Willem Boel entre dans le champ. Avec son bonnet noir remonté aux oreilles, sa barbe safranée et son clop aux lèvres, il a des allures de docker ou bien de ferrailleur, d’un type en tous les cas taillé d’un corps-machine, prêt à presser, tirer, lever, porter, fraiser. A l’écran, un châssis métallique nouvellement soudé, dont le dessin évoque une chambre à soufflet, un trapèze éventré, monté d’une manivelle. Boel en saisit le manche et se met à tourner. Le maneton, auquel est imprimé la force, entraine dans son axe une caissette en bois, tendue dans toute la longueur par de gros fils de fer. Les câbles, alors, se tressent dans l’engrenage et le mobile, soumis à plus forte tension, est conduit à sa dislocation.
Imagine it’s a garden shed est de ces objets d’art qu’on peine à reconnaître. En premier lieu c’est une séquence tournée par un artiste, qu’on aura pourtant mal à qualifier comme œuvre-vidéo. C’est un volume aussi, mais un volume qui ne revendique en rien les qualités de la sculpture. Enfin c’est un mouvement, sans drame, qu’on s’interdit de nommer performance. De quoi s’agit-il donc?
Deux images surgissent en indice: la main trapue et silencieuse de Richard Serra tâchant de saisir au vol des morceaux de plomb pendant le temps qu’ils mettent à tomber sur le sol (Hand Catching Lead, 1971) ; et celle de Calder, sur son tapis de jeu, élançant seschevaux, trapézistes et lanceurs de couteaux en chiffon devant la caméra de Jean Painlevé (Le Grand Cirque Calder, 1955). Du premier, Boel a dans son film comme on l’a pressenti la ligne et la couleur : une silhouette sombre appliquée à la force. On revoit le portrait de Serra, visage carré, le regard droit, le cou légèrement épaissi monté sur des épaules en trapèze elles aussi, sanglé dans une salopette; son avant-bras surtout, contracter nerfs et muscles sur sa main comme un piège, noircie par le travail. Il y a de ça dans la présence de Willem Boel. Et puis il y a Calder dans cette mise en scène à l’esthétique foraine. La machine par laquelle le jeune artiste belge torture son mobile a tout d’un orgue de barbarie – qui tombe à point nommer. L’artiste s’y présente comme un tourneur de manivelle et l’on croirait, avant qu’il ne l’active, entendre un air de cirque. Mais l’automatophone se fait briser les os dans le son du métal, qui frappe à chaque tour de bras comme une horloge menaçante. L’action, plus qu’un programme, est une définition de l’art de Willem Boel en tant que « mouvement, substance vitale et arrêt de mort ».

━━━━━━

À FAIRE —
A. Répondez à ces questions sur le texte sur Willem Boel :
(i) Quelle couleur a le bonnet que porte Willem Boel ?
(ii) Qui tient la caméra devant laquelle Calder fait jouer ses personnages ?
(iii) À quel instrument la machine de l'artiste belge est-elle comparée ?
B. Poursuivez, s'il vous plaît, le texte sur Willem Boel à partir de sa dernière phrase.
Les entrées n'ont aucun rôle dans ce travail.

ENTRÉES DU CORPUS —

━━━━━━

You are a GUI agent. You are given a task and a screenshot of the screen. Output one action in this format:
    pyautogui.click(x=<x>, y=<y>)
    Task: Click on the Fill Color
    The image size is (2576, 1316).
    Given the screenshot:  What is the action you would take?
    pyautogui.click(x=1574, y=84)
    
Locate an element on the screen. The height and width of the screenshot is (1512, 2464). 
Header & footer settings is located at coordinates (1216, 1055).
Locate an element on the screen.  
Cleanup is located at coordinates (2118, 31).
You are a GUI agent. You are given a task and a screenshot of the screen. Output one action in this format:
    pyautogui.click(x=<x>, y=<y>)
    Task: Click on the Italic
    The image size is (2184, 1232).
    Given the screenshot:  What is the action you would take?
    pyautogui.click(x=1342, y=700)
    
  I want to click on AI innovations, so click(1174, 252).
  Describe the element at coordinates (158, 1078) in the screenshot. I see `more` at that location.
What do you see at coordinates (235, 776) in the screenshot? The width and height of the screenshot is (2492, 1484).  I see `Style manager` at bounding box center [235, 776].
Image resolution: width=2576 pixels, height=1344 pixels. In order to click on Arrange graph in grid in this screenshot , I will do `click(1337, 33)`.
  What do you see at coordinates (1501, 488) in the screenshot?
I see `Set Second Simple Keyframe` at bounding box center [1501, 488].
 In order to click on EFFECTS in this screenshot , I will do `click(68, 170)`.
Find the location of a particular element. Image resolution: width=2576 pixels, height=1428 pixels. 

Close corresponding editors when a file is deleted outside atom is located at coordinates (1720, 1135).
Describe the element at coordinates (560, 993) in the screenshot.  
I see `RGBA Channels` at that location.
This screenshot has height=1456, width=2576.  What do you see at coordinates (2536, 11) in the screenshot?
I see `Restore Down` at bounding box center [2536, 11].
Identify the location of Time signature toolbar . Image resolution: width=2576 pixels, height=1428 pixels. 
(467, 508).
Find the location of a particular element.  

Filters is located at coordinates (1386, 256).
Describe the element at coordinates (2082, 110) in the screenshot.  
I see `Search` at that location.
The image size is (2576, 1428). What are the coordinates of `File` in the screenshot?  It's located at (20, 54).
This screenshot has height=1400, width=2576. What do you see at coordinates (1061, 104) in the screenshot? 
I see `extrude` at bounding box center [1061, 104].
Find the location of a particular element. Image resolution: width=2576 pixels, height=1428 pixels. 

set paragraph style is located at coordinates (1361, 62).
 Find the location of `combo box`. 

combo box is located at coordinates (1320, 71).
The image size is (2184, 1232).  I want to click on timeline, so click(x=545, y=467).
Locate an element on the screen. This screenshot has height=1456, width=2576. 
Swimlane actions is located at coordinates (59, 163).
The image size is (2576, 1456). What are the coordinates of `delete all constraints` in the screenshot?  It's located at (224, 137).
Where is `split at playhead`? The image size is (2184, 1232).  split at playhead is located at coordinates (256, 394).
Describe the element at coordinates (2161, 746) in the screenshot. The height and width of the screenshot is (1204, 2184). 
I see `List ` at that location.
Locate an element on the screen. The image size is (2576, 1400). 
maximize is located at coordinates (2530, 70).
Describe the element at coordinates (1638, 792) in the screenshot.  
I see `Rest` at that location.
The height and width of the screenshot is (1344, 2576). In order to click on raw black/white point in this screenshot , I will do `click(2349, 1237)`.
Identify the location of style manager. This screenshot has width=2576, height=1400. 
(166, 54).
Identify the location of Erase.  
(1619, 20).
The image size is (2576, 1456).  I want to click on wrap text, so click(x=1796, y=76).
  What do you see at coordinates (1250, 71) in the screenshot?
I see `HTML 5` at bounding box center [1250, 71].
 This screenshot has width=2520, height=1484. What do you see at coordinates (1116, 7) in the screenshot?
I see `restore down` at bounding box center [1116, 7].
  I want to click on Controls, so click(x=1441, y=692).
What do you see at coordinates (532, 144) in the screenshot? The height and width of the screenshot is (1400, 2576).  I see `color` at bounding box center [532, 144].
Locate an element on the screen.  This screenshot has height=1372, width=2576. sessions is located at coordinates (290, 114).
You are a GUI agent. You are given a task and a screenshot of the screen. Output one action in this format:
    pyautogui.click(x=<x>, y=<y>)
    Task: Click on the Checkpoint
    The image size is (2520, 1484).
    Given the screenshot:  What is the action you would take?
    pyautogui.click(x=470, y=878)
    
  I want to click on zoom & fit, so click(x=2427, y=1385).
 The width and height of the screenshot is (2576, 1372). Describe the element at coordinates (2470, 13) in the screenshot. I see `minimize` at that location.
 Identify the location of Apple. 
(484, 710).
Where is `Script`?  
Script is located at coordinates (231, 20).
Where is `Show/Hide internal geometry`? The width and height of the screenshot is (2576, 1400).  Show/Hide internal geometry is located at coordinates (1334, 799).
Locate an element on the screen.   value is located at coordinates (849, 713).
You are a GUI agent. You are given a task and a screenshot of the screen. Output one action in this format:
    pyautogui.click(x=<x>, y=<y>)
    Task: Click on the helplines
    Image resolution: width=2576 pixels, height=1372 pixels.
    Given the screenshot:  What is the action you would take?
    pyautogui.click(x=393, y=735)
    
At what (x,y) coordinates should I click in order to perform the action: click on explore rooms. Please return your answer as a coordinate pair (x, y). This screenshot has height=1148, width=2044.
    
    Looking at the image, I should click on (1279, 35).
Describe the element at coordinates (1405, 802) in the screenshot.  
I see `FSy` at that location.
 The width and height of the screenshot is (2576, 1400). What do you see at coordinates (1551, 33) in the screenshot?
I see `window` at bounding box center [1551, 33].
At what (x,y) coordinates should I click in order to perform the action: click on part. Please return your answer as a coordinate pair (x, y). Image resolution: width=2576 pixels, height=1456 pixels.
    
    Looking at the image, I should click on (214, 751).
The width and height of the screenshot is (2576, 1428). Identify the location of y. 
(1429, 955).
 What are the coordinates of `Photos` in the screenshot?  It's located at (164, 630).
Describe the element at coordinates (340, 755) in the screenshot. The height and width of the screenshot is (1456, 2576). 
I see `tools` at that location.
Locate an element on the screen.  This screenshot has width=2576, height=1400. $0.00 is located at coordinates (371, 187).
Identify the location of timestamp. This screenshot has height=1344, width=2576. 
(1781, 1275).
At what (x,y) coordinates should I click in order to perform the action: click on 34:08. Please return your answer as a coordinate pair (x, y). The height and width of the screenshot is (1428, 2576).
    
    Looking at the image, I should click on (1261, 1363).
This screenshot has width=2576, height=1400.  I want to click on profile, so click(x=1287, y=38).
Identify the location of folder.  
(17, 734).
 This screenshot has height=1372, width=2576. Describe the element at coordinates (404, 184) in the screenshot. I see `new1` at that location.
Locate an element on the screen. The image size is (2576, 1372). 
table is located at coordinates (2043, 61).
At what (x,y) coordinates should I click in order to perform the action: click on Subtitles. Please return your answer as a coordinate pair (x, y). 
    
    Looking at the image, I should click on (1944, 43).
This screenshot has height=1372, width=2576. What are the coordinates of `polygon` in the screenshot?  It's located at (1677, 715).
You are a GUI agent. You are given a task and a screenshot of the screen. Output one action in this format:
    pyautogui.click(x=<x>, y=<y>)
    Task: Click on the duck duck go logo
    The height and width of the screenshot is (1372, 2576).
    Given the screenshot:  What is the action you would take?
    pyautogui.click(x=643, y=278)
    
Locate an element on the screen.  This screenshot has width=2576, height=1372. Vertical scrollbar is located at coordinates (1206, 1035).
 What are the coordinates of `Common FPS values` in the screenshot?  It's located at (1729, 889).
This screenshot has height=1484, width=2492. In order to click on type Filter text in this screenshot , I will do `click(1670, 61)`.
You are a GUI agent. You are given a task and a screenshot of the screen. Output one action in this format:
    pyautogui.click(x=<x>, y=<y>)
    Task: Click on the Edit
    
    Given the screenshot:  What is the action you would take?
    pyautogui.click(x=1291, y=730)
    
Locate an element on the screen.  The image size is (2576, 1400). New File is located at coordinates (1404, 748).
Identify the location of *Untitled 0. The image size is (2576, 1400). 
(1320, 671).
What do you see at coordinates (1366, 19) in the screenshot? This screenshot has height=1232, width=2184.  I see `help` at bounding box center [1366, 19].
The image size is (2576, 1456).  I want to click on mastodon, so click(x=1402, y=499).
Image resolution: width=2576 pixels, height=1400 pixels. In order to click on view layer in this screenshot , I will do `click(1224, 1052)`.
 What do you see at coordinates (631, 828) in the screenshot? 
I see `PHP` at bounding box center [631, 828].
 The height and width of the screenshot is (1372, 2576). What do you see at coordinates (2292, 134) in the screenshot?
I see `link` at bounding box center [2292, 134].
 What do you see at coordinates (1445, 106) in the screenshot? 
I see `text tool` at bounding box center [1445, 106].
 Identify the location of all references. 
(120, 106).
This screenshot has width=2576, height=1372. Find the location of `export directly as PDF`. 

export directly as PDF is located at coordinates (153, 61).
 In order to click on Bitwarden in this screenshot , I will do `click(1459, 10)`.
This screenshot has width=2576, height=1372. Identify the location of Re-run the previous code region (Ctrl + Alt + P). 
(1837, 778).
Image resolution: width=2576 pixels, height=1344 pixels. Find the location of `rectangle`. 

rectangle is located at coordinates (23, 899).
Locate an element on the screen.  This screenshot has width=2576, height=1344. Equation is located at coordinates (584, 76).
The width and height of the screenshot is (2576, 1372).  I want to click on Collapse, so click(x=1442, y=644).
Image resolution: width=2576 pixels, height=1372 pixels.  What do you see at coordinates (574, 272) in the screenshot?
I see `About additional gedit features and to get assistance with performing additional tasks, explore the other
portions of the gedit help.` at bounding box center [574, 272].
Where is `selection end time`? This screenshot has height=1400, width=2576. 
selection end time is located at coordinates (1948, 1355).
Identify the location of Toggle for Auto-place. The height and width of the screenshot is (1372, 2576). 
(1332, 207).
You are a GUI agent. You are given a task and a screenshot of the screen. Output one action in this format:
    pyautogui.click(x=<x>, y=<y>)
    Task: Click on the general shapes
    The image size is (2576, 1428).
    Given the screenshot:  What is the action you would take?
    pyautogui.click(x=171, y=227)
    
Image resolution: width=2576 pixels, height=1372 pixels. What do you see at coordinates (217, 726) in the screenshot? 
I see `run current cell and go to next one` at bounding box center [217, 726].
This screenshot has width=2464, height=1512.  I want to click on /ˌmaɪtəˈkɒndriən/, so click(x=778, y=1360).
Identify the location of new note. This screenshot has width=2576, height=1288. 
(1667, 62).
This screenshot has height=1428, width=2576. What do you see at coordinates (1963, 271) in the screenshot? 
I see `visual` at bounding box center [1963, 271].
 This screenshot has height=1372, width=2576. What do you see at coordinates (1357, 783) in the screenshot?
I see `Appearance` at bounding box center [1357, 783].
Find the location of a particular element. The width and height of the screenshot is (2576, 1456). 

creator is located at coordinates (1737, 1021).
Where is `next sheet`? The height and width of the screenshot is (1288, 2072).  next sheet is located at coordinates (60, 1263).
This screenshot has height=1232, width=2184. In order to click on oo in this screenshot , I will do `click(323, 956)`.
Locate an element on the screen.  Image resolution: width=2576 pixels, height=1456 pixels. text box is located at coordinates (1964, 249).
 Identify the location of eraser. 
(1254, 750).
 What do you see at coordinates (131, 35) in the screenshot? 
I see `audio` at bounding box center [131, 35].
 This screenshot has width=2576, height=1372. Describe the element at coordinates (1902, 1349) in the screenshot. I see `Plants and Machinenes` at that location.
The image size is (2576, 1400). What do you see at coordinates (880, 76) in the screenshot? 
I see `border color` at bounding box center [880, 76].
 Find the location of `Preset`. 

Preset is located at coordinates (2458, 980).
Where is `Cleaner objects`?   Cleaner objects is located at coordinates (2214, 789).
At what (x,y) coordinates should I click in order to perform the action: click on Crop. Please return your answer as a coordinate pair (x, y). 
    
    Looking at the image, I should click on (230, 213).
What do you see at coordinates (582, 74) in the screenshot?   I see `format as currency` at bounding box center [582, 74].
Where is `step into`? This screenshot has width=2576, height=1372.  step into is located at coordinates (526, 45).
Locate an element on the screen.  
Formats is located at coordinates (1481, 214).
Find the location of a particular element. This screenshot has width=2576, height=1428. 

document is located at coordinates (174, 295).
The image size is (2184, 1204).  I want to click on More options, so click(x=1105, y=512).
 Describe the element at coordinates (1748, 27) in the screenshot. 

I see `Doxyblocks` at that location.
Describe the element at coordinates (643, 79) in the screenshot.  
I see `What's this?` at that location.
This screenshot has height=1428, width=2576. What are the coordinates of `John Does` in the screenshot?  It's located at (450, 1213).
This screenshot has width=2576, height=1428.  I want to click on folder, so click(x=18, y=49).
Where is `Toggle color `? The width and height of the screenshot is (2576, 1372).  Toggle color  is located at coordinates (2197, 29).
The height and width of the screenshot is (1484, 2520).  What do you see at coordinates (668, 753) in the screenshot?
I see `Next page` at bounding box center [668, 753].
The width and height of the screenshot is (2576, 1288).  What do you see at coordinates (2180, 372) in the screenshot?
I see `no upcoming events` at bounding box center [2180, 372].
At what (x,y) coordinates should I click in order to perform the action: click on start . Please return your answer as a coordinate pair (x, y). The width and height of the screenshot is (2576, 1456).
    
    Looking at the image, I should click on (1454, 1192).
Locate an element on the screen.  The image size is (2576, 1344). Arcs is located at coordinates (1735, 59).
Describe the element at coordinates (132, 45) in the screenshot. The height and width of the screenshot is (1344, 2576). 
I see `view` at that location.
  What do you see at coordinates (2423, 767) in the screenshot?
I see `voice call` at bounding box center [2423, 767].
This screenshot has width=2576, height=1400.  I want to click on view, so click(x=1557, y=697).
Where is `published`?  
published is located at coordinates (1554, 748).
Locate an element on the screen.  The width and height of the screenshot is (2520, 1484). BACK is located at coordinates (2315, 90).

━━━━━━

RÉPONSES PAR TÂCHE —
A.
(i) Noir.
(ii) Jean Painlevé.
(iii) Un orgue de barbarie.

B.
Considérons qu’ « au fil de leur vieillissement, les œuvres d’art sont animées de mouvements internes. Soumises à des tensions structurelles contradictoires, leurs surfaces succombent bien souvent à ces forces qui s’opposent. Le bois finit par se fendre, la peinture par s’écailler et la patine par se décoller. » Tout ici convient si ce n’est que chez Boel, l’entropie n’intervient pas au gré d’un vieillissement. A la différence des machines de Calder ou Tinguely, le mouvement n’est dans les siennes jamais conditionné par la conservation – bien au contraire. Ainsi la décomposition qu’il entreprend par soustraction est appliquée positivement dans ses moulins. Montés sur des structures rotatives de tailles et lignes différentes, des toiles sont chargées de peinture, toujours par le même geste, à mesure qu’elles défilent sous un pinceau. Ces carrousels sur pieds sont encore dans le langage de Willem Boel des révélateurs résiduels. Car de l’action qu’il entreprend toujours, l’artiste entend garder la trace. Ni la machine ni le mouvement ne sont vraiment à l’origine de l’œuvre ; ce sont pour lui les conditions de tournage – le temps, la météo, l’humidité etc. qui donnent à ce qu’il nomme « résidus » leurs qualités plastiques. De fait les toiles réalisées sur ces manèges ne sont pas composées, plutôt décomposées par amas successifs de matière à chaque tour de piste. Immédiatement nouvelles et aussitôt figées dans leur propre exercice, ces œuvres sont encore assez difficilement nommables. Elles révèleront pourtant dans les chambres de L’Île pareille nature à l’orgue exhibé sur Youtube ; car à bien y songer, elles sont essentiellement cinématographiques.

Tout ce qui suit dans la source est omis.